I would like the program to compare Table 1 and Table 2 and recognize what data I am dealing with (using the header). Then send this data to another method of processing this data (depending on which data was read in)

Probably the main problem is that this data has a different number of columns and the header does not always have to be in the first row.

Table with collection header

Nr	Column 1	Column 2	Column 3	Column 4	Column 5
1	AAA1-ExampleHeader	AAA2-ExampleHeader	AAA3-ExampleHeader	AAA4-ExampleHeader
2	BBB1-ExampleHeader	BBB2-ExampleHeader	BBB3-ExampleHeader
3	CCC1-ExampleHeader	CCC2-ExampleHeader	CCC3-ExampleHeader	CCC4-ExampleHeader	CCC5-ExampleHeader
4	DDD1-ExampleHeader	DDD2-ExampleHeader	DDD3-ExampleHeader	DDD4-ExampleHeader

Example excel data table

Column 1	Column 2	Column 3	Column 4
blablabla

DDD1-ExampleHeader	DDD2-ExampleHeader	DDD3-ExampleHeader	DDD4-ExampleHeader
Data-Column1A	Data-Column2A	Data-Column3A	Data-Column4A
Data-Column1B	Data-Column2B	Data-Column3B	Data-Column4B
Data-Column1C	Data-Column2C	Data-Column3C	Data-Column4C

Thx for your replies.

ipazin · August 29, 2024, 8:41am

Hello @Sebastian_Baran,

and welcome to KNIME Community!

If I got it right you can simply use Reference Row Filter to leave only one row in collection header table. Before that prepare your random data.

Something like this:
HeadersForum

In Reference Row Filter you can choose any column from collection header table. Assumption is that column names match. If that is not the case you should play regular expression…

Take a look here:

Br,
Ivan

takbb · August 29, 2024, 9:13am

Hi @Sebastian_Baran , in your actual data, will the column names always be completely different between the different table structures or will they actually have common column names?

ie. In your “example” data, you have AAA1-, BBB1- and so on, but I’m assuming that real life isn’t so straightforward, and that your column name list could be more like:

Nr	Column 1	Column 2	Column 3	Column 4	Column 5
1	ID	Name	City	Town
2	ID	Department	Project
3	CODE	Name	Joining Date	Department	Project
4	Name	ID	Location	Grade
5	ID	Name	City

so that there are column names “in common”, and you’d need to match ALL column names (and in the right order??), rather than just the first column name, to be sure of which type of data was represented?

Sebastian_Baran · August 29, 2024, 9:23am

Exactly as you write. I get various data tables with different headers, but I know these headers. Now I would like to automatically, after recognizing the header from the list, pass this data to the appropriate method of processing this data (New Metanode).

Edit
Recognition from just one column is not enough. Some headings may be repeated in the same places and only matching the whole (all the headings from the columns) differentiate them from others.
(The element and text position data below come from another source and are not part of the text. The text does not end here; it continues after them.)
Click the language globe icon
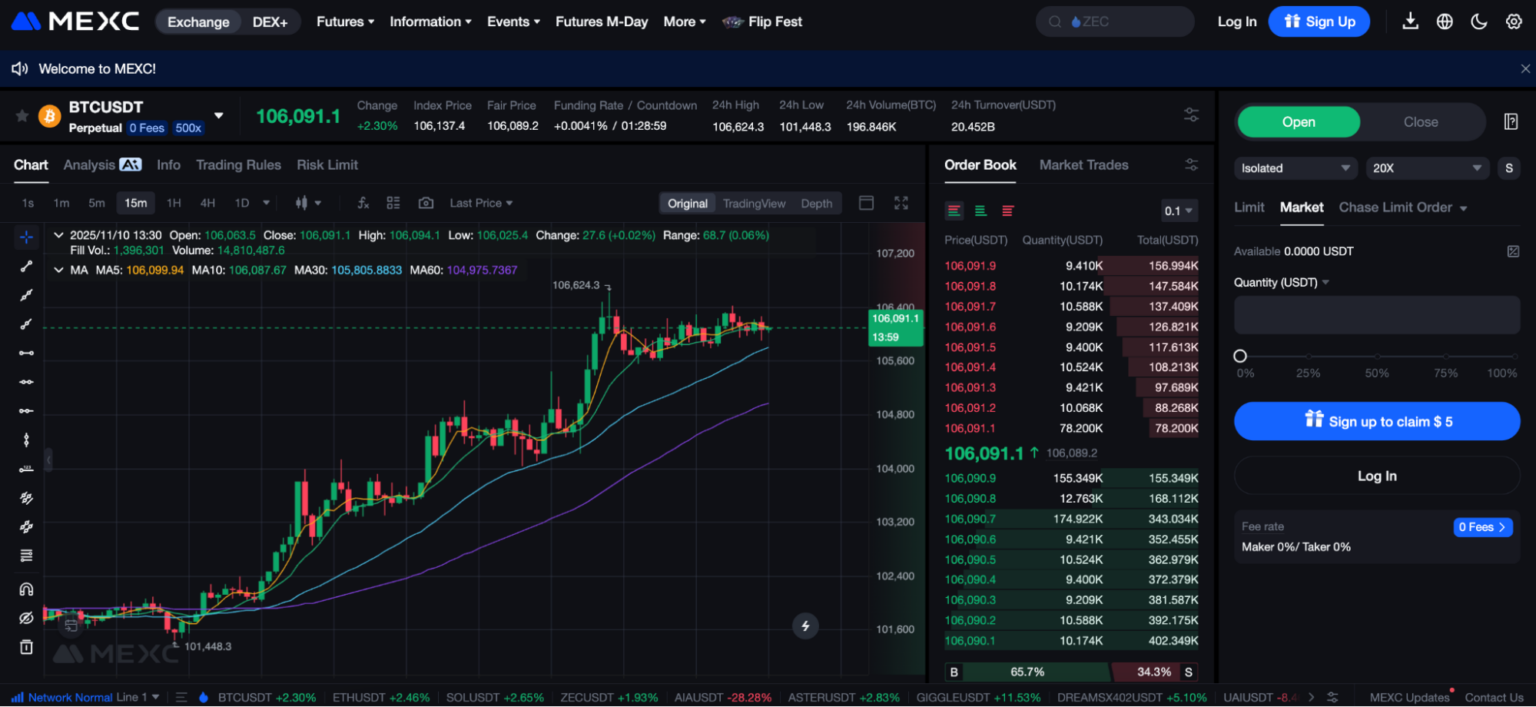This screenshot has height=707, width=1536. point(1444,21)
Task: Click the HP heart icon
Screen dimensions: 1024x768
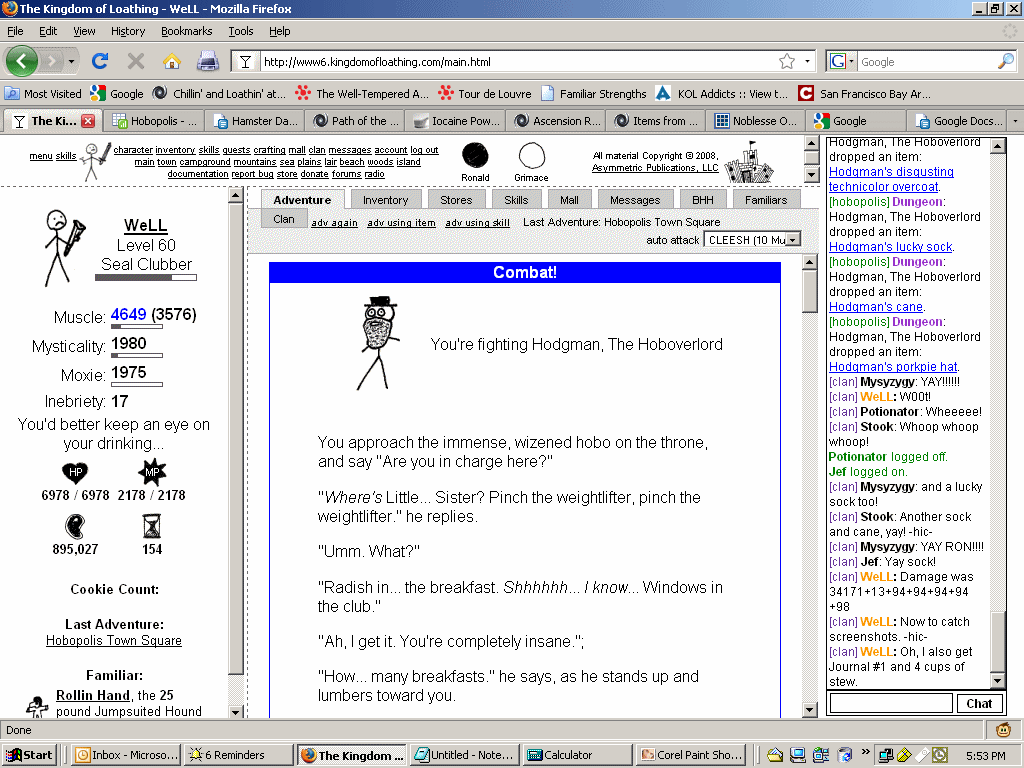Action: click(x=75, y=473)
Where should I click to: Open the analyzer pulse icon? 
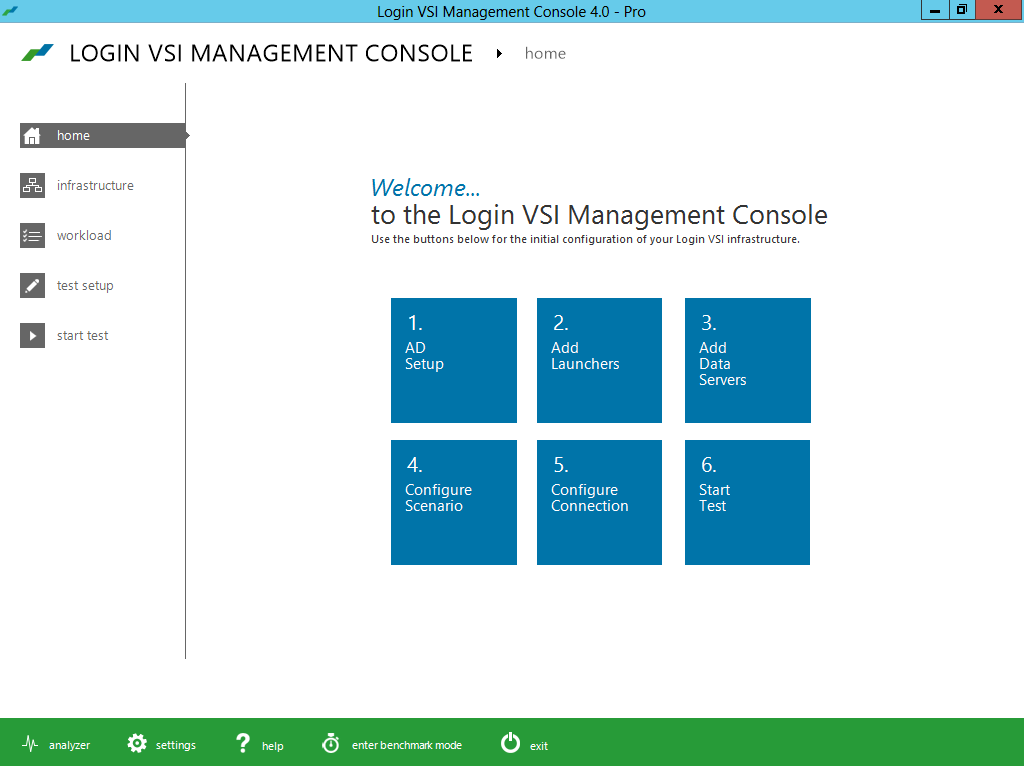pyautogui.click(x=30, y=744)
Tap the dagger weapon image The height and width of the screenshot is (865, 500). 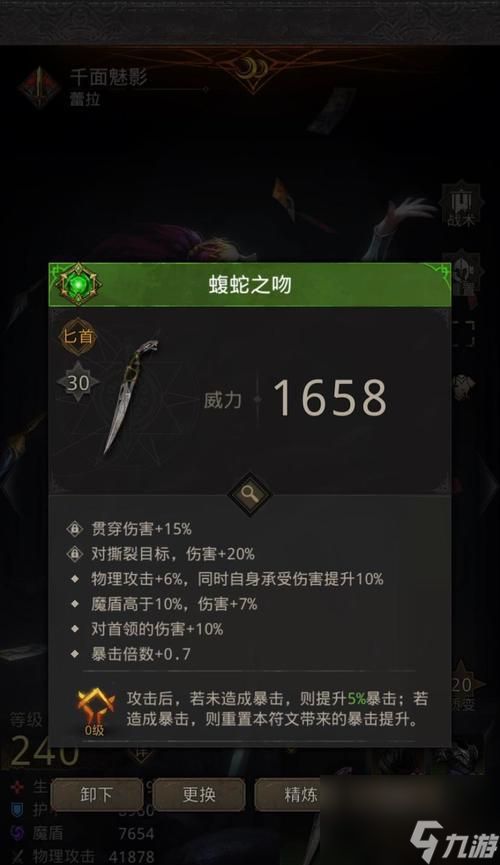click(x=130, y=396)
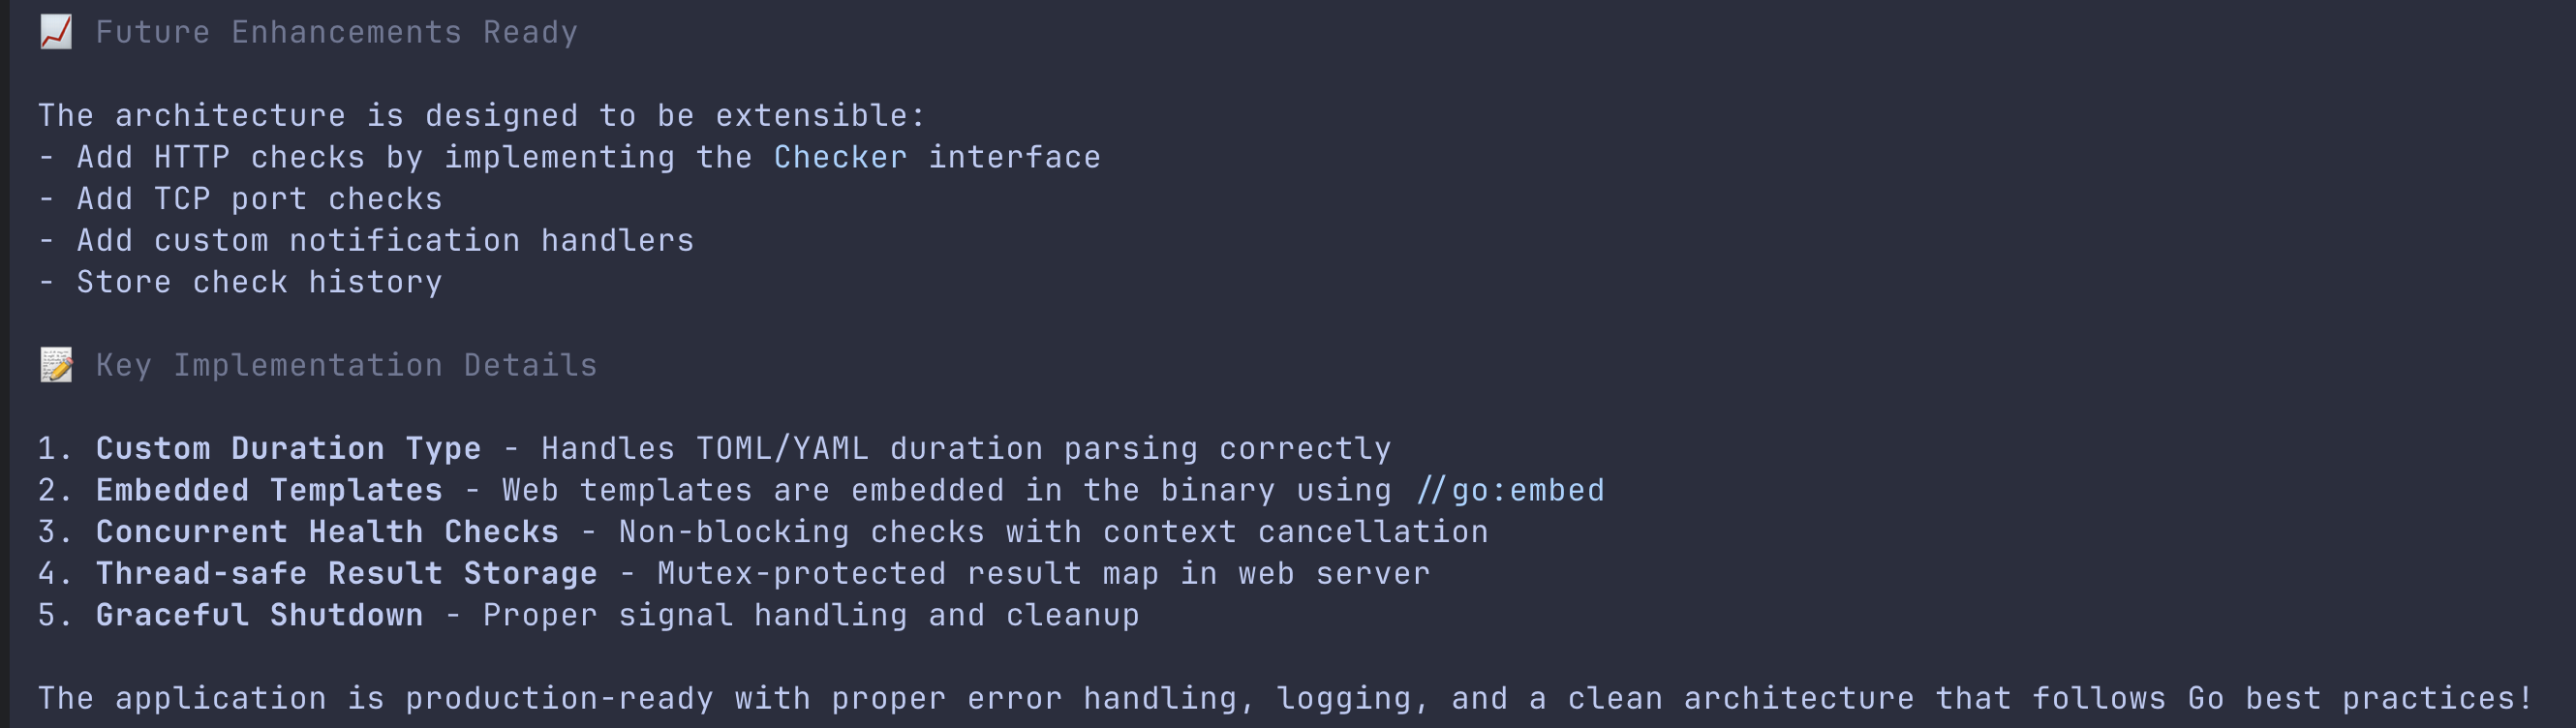The height and width of the screenshot is (728, 2576).
Task: Click the memo emoji before Key Implementation
Action: pyautogui.click(x=56, y=365)
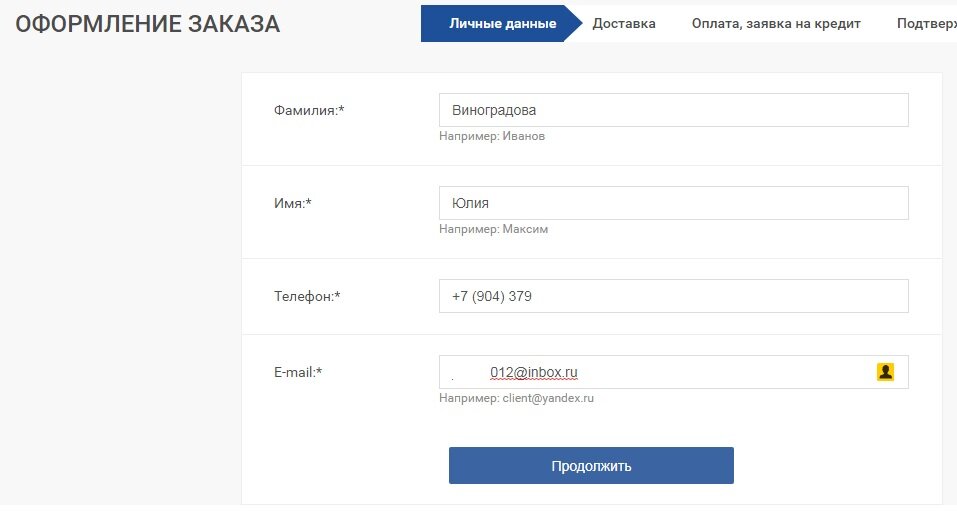Viewport: 957px width, 513px height.
Task: Go to Оплата, заявка на кредит step
Action: tap(776, 24)
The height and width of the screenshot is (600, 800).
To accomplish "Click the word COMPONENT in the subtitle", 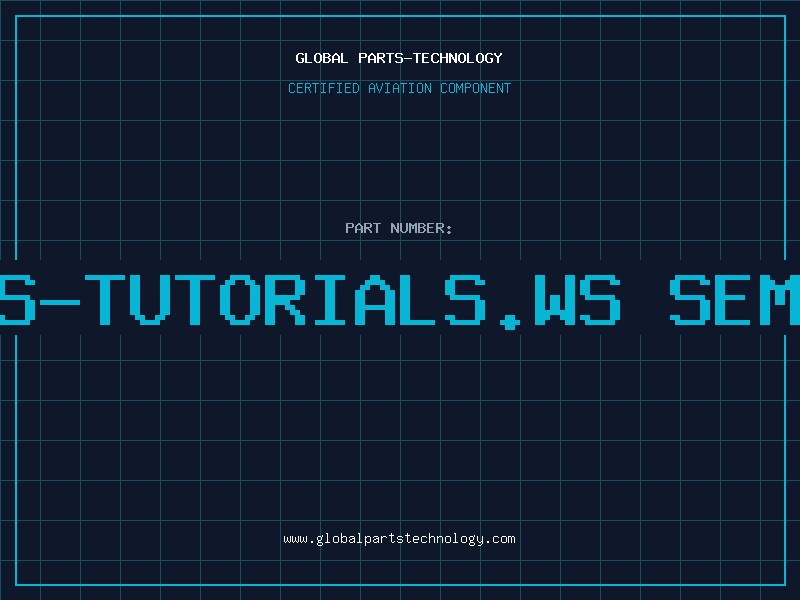I will pos(476,88).
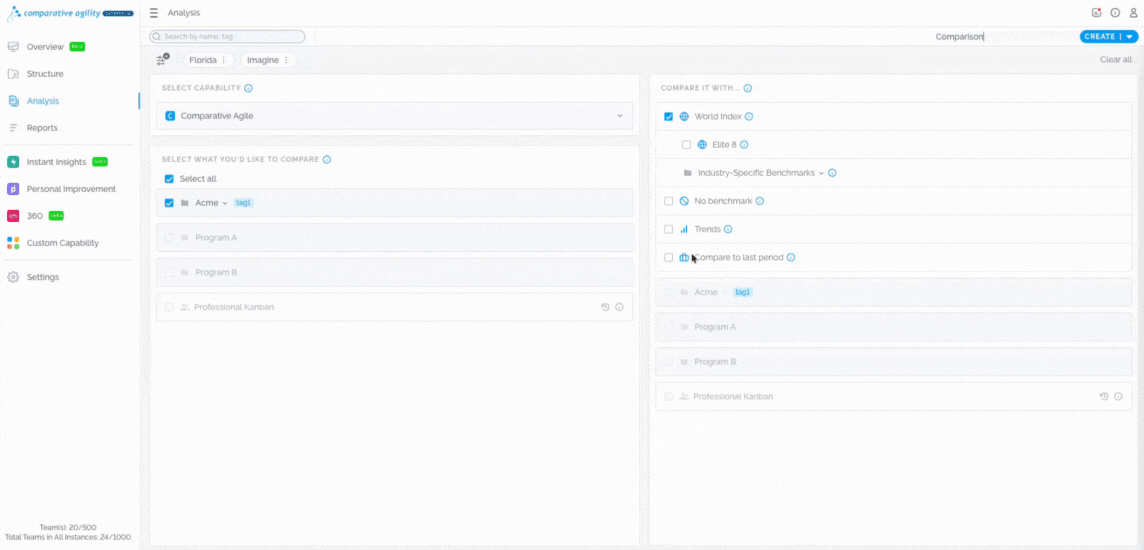Open the filter settings icon beside Florida

pyautogui.click(x=162, y=60)
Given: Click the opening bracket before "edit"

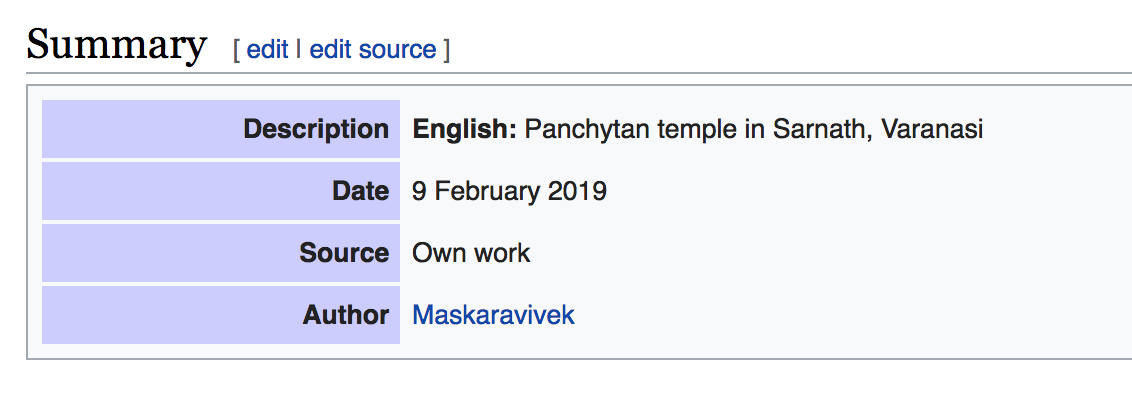Looking at the screenshot, I should (236, 50).
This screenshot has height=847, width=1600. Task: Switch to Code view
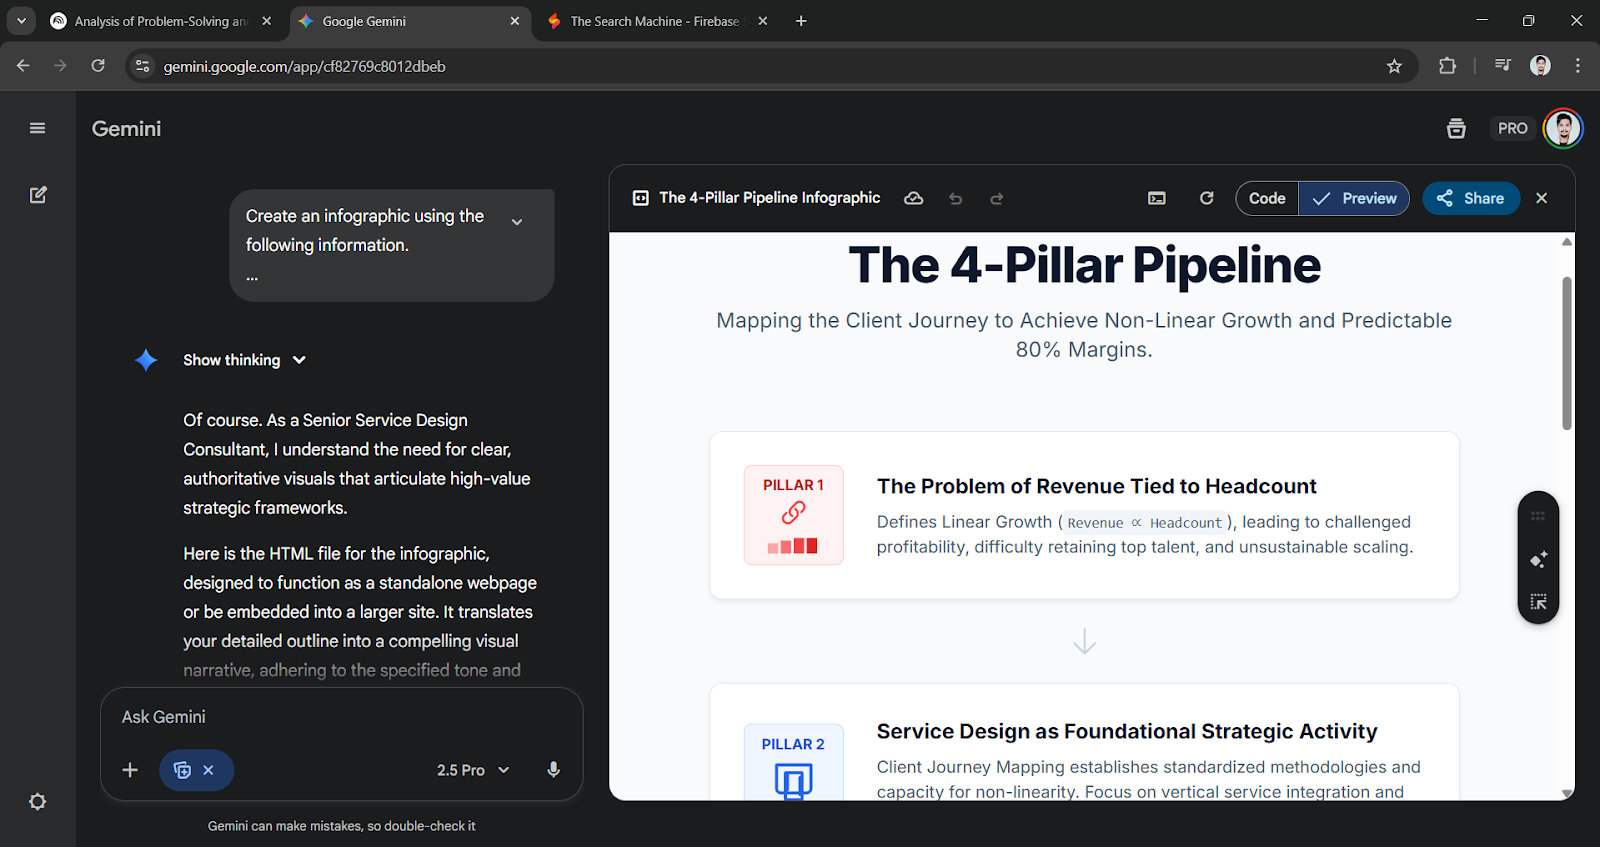click(x=1267, y=198)
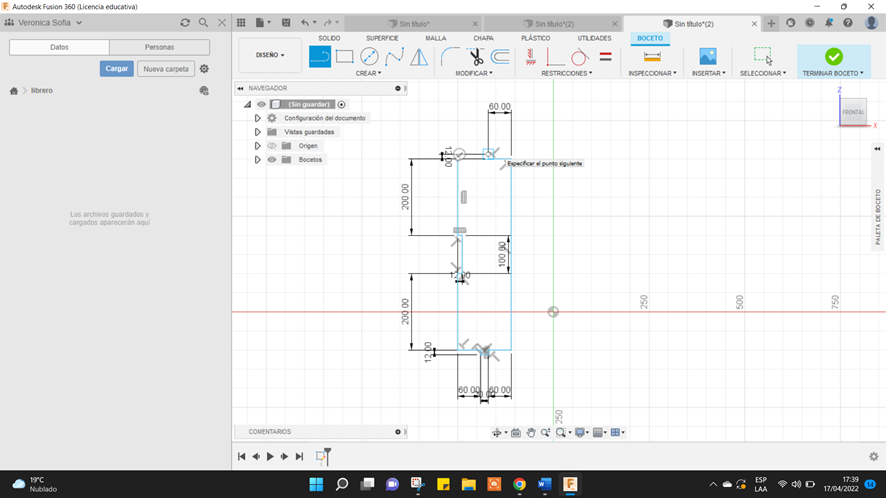Open the RESTRICCIONES dropdown menu
The height and width of the screenshot is (498, 886).
pyautogui.click(x=566, y=73)
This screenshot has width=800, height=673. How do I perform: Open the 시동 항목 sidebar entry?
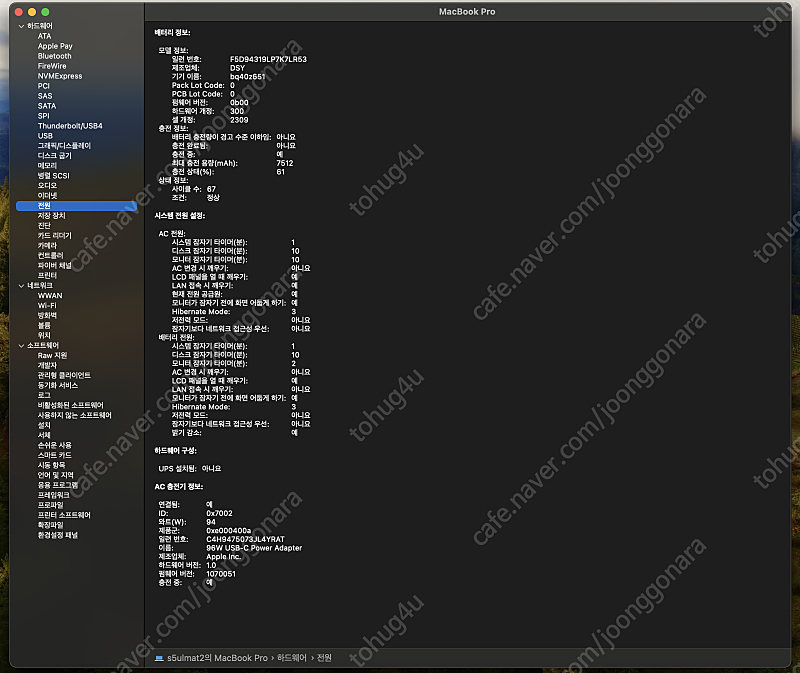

takbb · August 29, 2024, 9:54am

Thanks for the confirmation @Sebastian_Baran. Here is a workflow that may be able to assist. Replace my “delimited text reader” components (which just enabled me to quickly paste in your example data) with your actual nodes representing data/excel files.

I have used KNIME 5.2.5 for this.
It should work with any KNIME 5.x version. If you are using KNIME 4.x, I’ll have to modify it (and have a small rethink), as you won’t have the Table Splitter node. The Table Splitter enables searching a specific column for a particular value, and then splitting the table at that point. This was useful for the “header” row matching.

Sebastian_Baran · August 29, 2024, 11:58am

This solution is helpful. After some minor modifications it will work for me. Thank you

takbb · August 29, 2024, 12:11pm

That’s good to hear @Sebastian_Baran, and thank you for confirming the solution.

system · September 5, 2024, 12:12pm

This topic was automatically closed 7 days after the last reply. New replies are no longer allowed.